Posted Apr 07 2009 11:11pm 2 Comments
http://www.nytimes.com/2009/04/07/health/07virus.html?em

Here is in an insight into everything that's wrong with American Medicine. The New York Times report that a newly discovered dna test is so much more accurate than the traditional Pap smear as to make that humiliating and sometimes painful test (not to overshare, but that's my truth) obsolete. What might be an obstacle to this miracle? American Medicine's Paternalism.

According to Debbie Saslow, executive director of the American Cancer, her greatest problem in getting the Pap smear replaced by DNA testing is that
" [W]e haven’t been able to get doctors to go along,” Why not? Are doctors concerned about the cost or accuracy of the new test? Not at all. They are concerned about the ability of American Women to manage their own health. Dr. Saslow reports that “The average gynecologist, especially the older ones, says, ‘Women come in for their Pap smear, and that’s how we get them in here to get other care.’ We’re totally overscreening, but when you’ve been telling everyone for 40 years to get an annual Pap smear, it’s hard to change.”

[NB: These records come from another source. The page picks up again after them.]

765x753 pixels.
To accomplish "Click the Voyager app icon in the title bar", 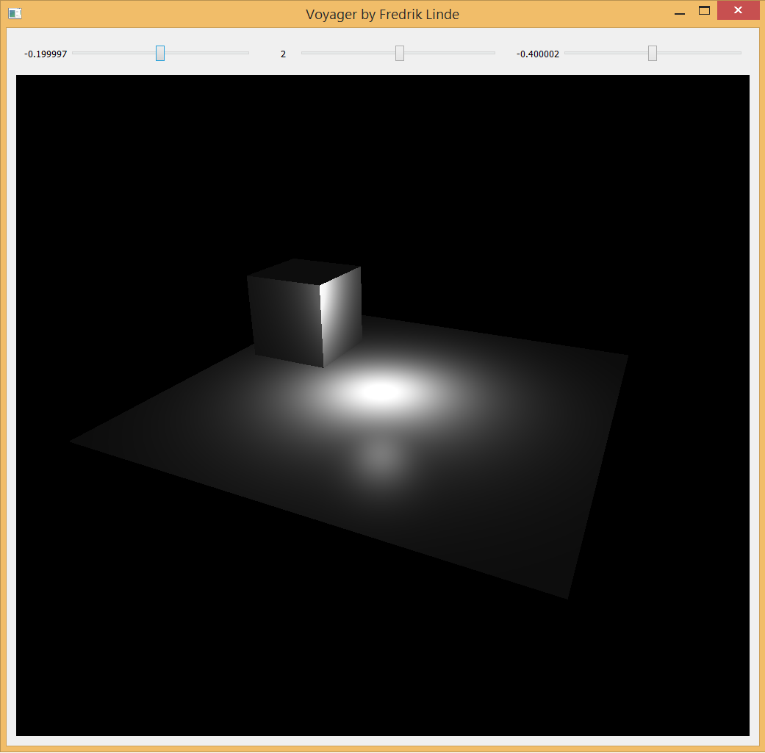I will [15, 13].
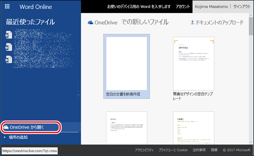Click お使いのデバイス用の Word を入手します link
The image size is (254, 156).
click(x=139, y=7)
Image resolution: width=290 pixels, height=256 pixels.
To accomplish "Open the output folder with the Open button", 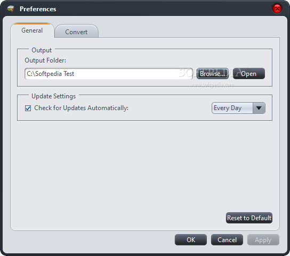I will click(248, 74).
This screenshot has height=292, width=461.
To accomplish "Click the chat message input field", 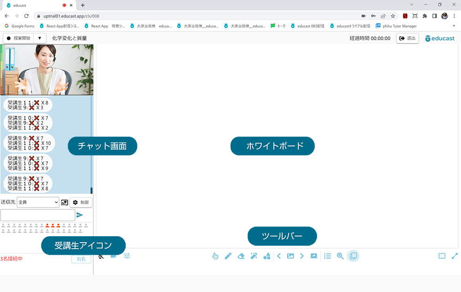I will click(38, 215).
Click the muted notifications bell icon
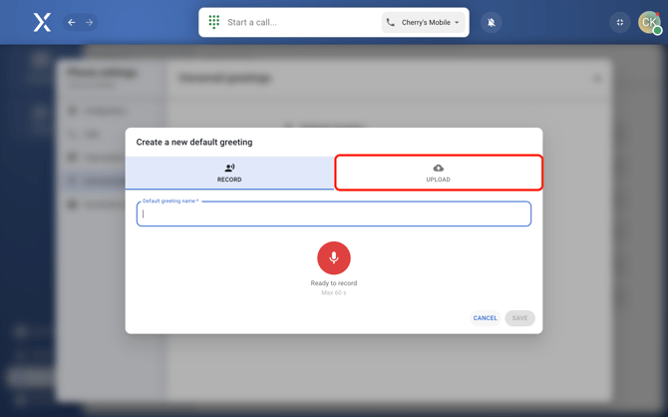 click(x=492, y=22)
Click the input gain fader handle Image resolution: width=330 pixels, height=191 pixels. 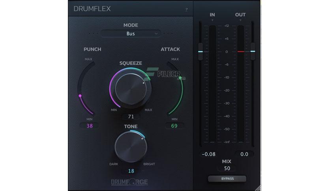pos(201,52)
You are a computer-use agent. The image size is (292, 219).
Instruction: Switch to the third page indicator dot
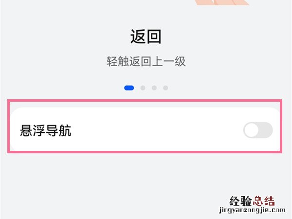[x=154, y=88]
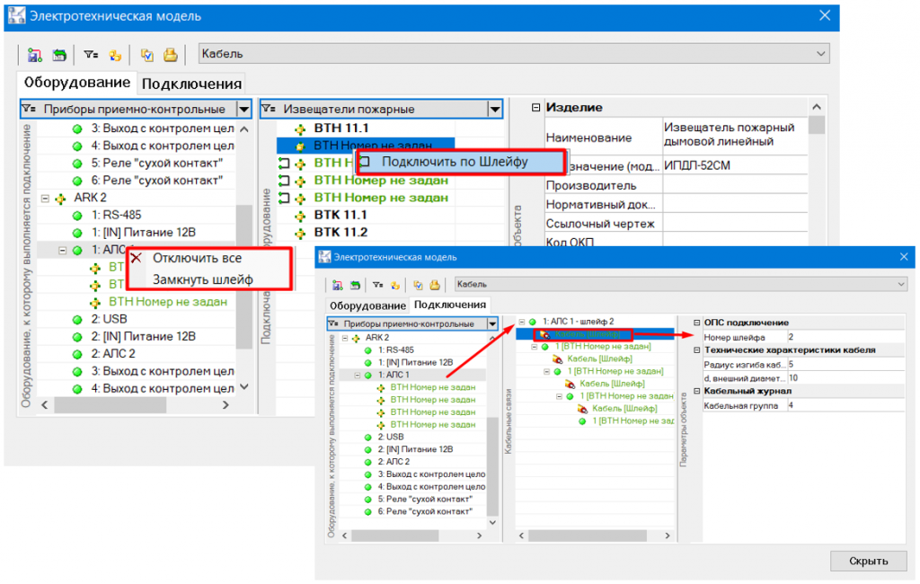Click the filter icon in the back window toolbar
The width and height of the screenshot is (920, 584).
(91, 55)
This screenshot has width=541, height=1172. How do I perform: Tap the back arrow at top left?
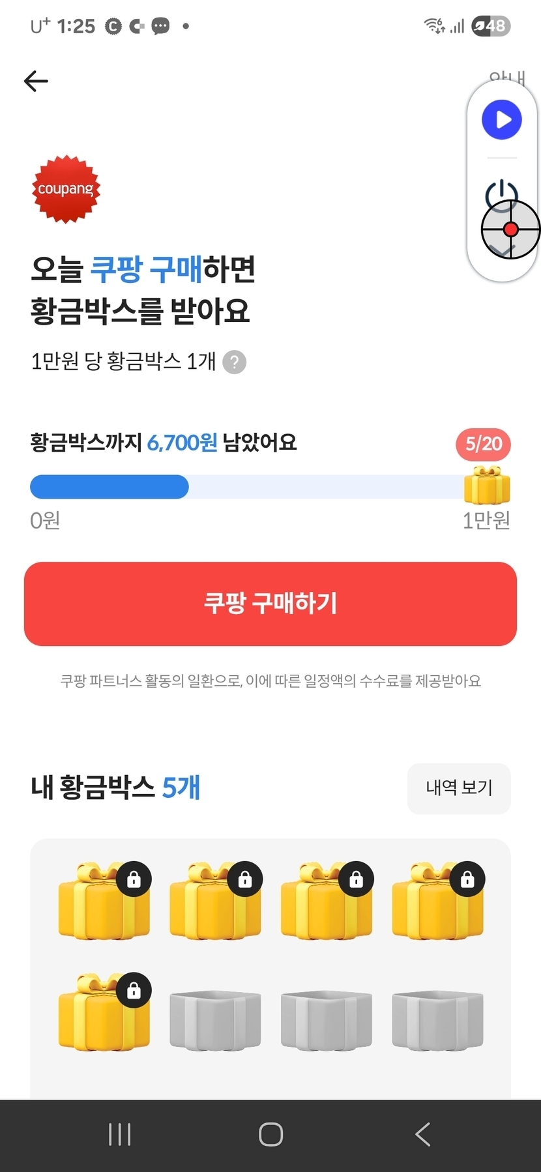pyautogui.click(x=37, y=81)
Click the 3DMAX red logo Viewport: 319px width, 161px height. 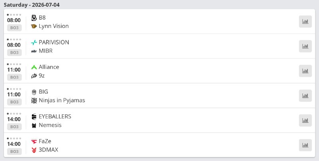(34, 150)
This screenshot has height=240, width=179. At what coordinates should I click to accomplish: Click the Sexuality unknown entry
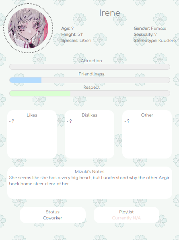pyautogui.click(x=145, y=34)
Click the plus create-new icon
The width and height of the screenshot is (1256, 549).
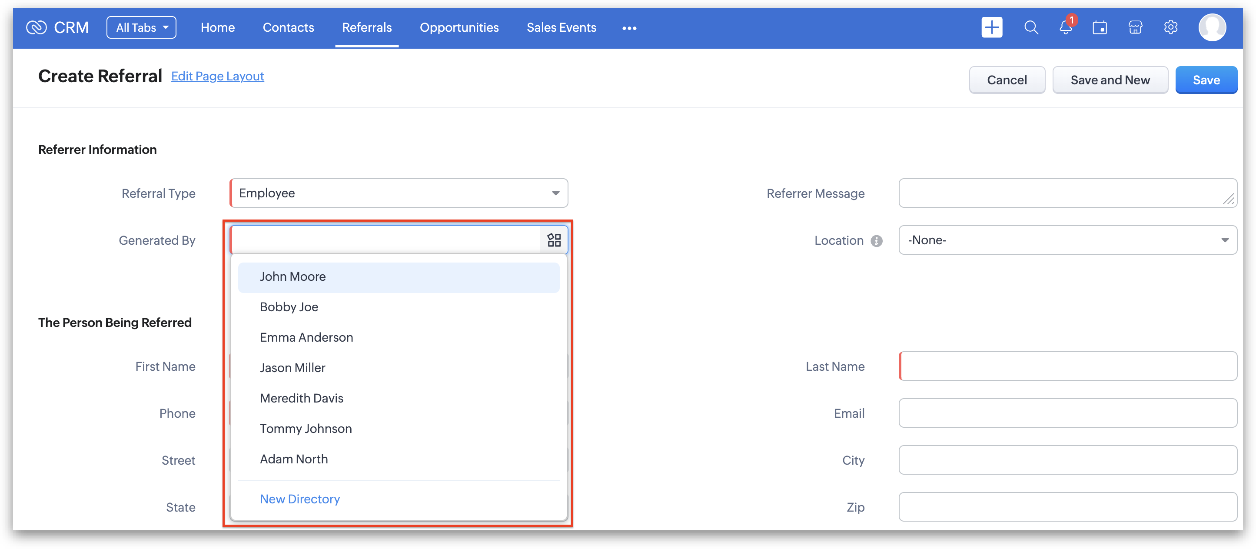(x=992, y=27)
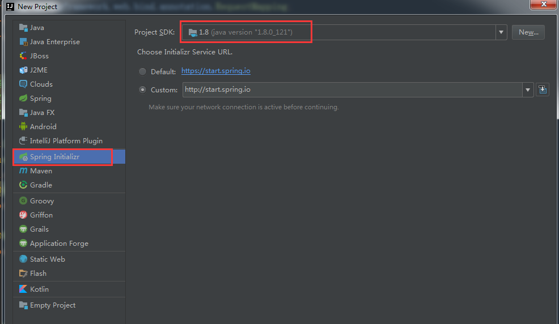Choose IntelliJ Platform Plugin option
Viewport: 559px width, 324px height.
[66, 141]
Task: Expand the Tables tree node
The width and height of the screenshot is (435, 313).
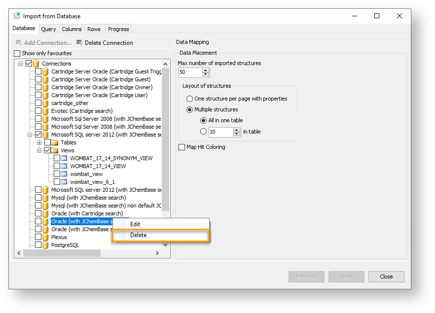Action: 39,142
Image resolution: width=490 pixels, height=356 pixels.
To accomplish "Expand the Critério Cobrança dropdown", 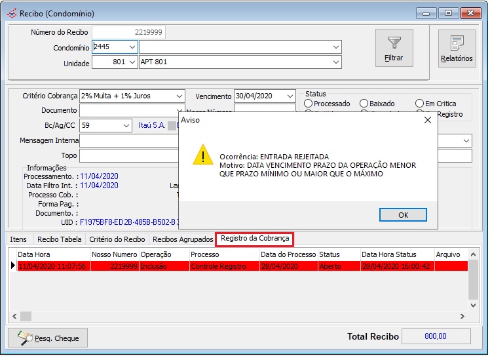I will (x=179, y=96).
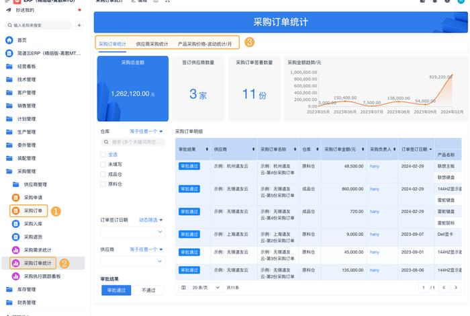Screen dimensions: 470x316
Task: Click the 采购执行跟踪看板 dashboard icon
Action: click(16, 276)
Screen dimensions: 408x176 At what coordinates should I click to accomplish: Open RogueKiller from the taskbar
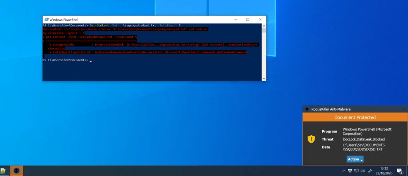tap(16, 170)

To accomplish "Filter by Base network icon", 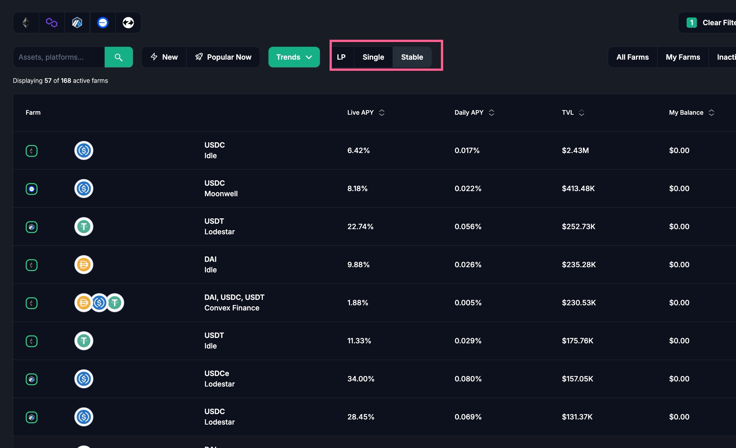I will 102,23.
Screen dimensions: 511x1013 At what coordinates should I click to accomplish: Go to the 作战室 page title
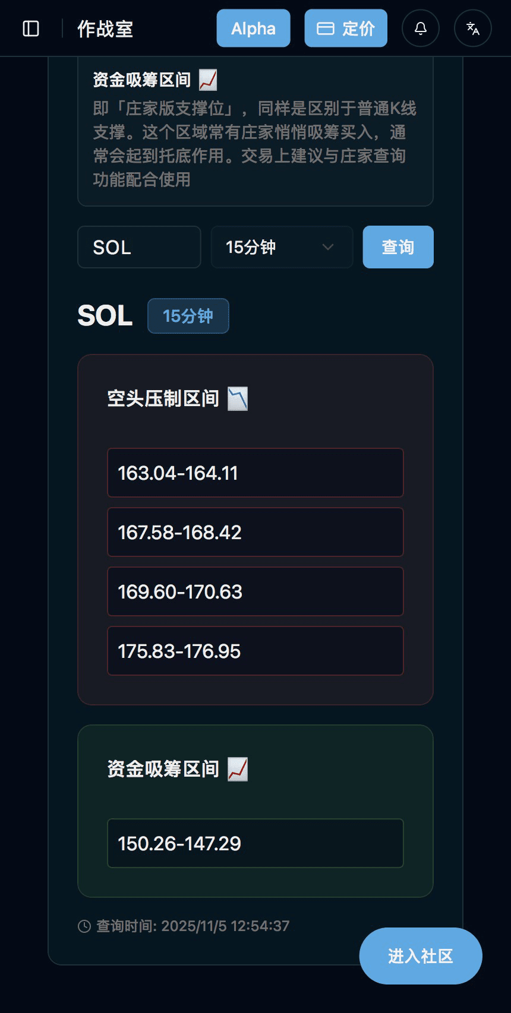[x=105, y=29]
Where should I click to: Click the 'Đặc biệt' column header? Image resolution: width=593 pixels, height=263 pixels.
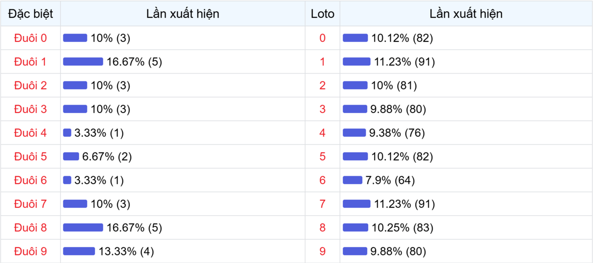tap(31, 14)
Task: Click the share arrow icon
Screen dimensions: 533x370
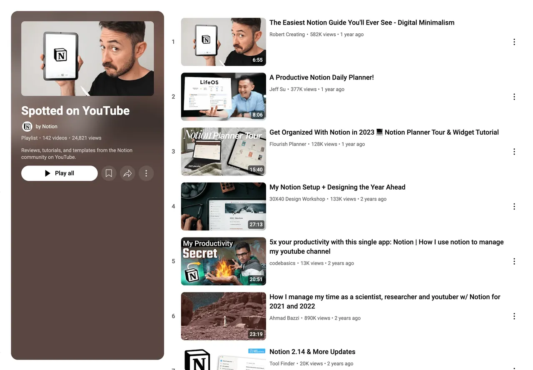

I'd like to suggest that if there were a DNA test for prostate cancer that would replace the current hands-on method of diagnosis, it would be adopted faster than you could snap on a latex glove.

I have a student currently writing a paper on the gender inequalities of Health Insurance (why is Viagra covered but not birth control?), but I wonder if our bigger problem isn't that it's hard to focus on the goals of quality and cost effectiveness when you're blinded by paternalism. And lest anyone think this is a criticism of male doctors, it is not. The values of the medical profession in the United States are transmitted equally to men and women. While this quote by Dr. Saslow is directed signficiantly at older doctors (more of whom are probably male)I would be surprised if they are the only ones to endorse this view.
Comments (2)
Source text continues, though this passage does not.